In this dissertation, we tackle the performance and scalability challenges of multi-core architectures by providing three solutions for increasing performance using HTM (i.e., Part-HTM, Octonauts, and Precise-TM), and one solution for solving the scalability issues provided by NUMA-architectures (i.e., Nemo).
• Part-HTM is the first hybrid transactional memory protocol that solves the problem of transactions aborted due to the resource limitations (space/time) of current best-effort HTM. The basic idea of Part-HTM is to partition those transactions into multiple sub-transactions, which can likely be committed in hardware. Due to the eager nature of HTM, we designed a low-overhead software framework to preserve transaction's correctness (with and without opacity) and isolation. Part-HTM is efficient: our evaluation study confirms that its performance is the best in all tested cases, except for those where HTM cannot be outperformed. However, in such a workload, Part-HTM still performs better than all other software and hybrid competitors.
• Octonauts tackles the live-lock problem of HTM at high contention level. HTM lacks of advanced contention management (CM) policies. Octonauts is an HTM-aware scheduler that orchestrates conflicting transactions. It uses a priori knowledge of transactions' working-set to prevent the activation of conflicting transactions, simultaneously. Octonauts also accommodates both HTM and STM with minimal overhead by exploiting adaptivity. Based on the transaction's size, time, and irrevocable calls (e.g., system call) Octonauts selects the best path among HTM, STM, or global locking. Results show a performance improvement up to 60% when Octonauts is deployed in comparison with pure HTM with falling back to global locking.
• Precise-TM is a unique approach to solve the granularity of the software fallback path of best-efforts HTM. It provide an efficient and precise technique for HTM-STM communication such that HTM is not interfered by concurrent STM transactions. In addition, the added overhead is marginal in terms of space or execution time. Precise-TM uses address-embedded locks (pointers bit-stealing) for a precise communication between STM and HTM. Results show that our precise fine-grained locking pays off as it allows more concurrency between hardware and software transactions. Specifically, it gains up to 5x over the default HTM implementation with a single global lock as fallback path.
• Nemo is a new STM algorithm that ensures high and scalable performance when an application workload with a data locality property is deployed. Existing STM algorithms rely on centralized shared meta-data (e.g., a global timestamp) to synchronize concurrent accesses, but in such a workload, this scheme may hamper the achievement of scalable performance given the high latency introduced by NUMA architectures for updating those centralized meta-data.
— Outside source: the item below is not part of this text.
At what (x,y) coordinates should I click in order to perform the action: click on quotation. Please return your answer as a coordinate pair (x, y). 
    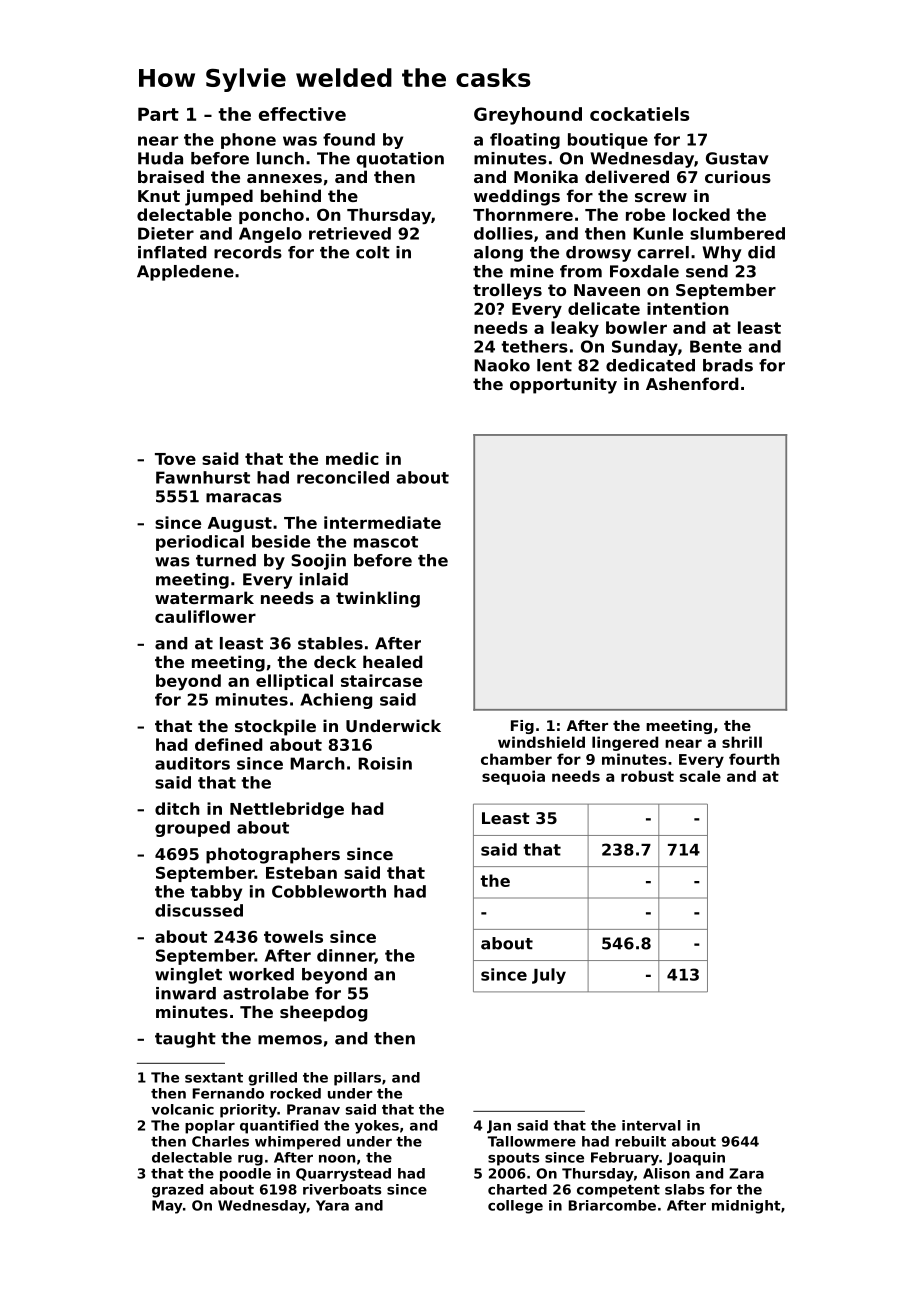
    Looking at the image, I should click on (400, 160).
Nemo overcomes these limitations by allowing only those transactions that actually conflict with each other to perform inter-socket communication. As a result, if two transactions are non-conflicting, they cannot interact with each other through any meta-data. Such a policy does not apply for application threads running in the same socket. In fact, they are allowed to share any meta-data even if they execute non-conflicting operations because, supported by our evaluation study, we found that the local processing happening inside one socket does not interfere with the work done by parallel threads executing on other sockets. Nemo's evaluation study shows improvement over state-of-the-art TM algorithms by as much as 65%.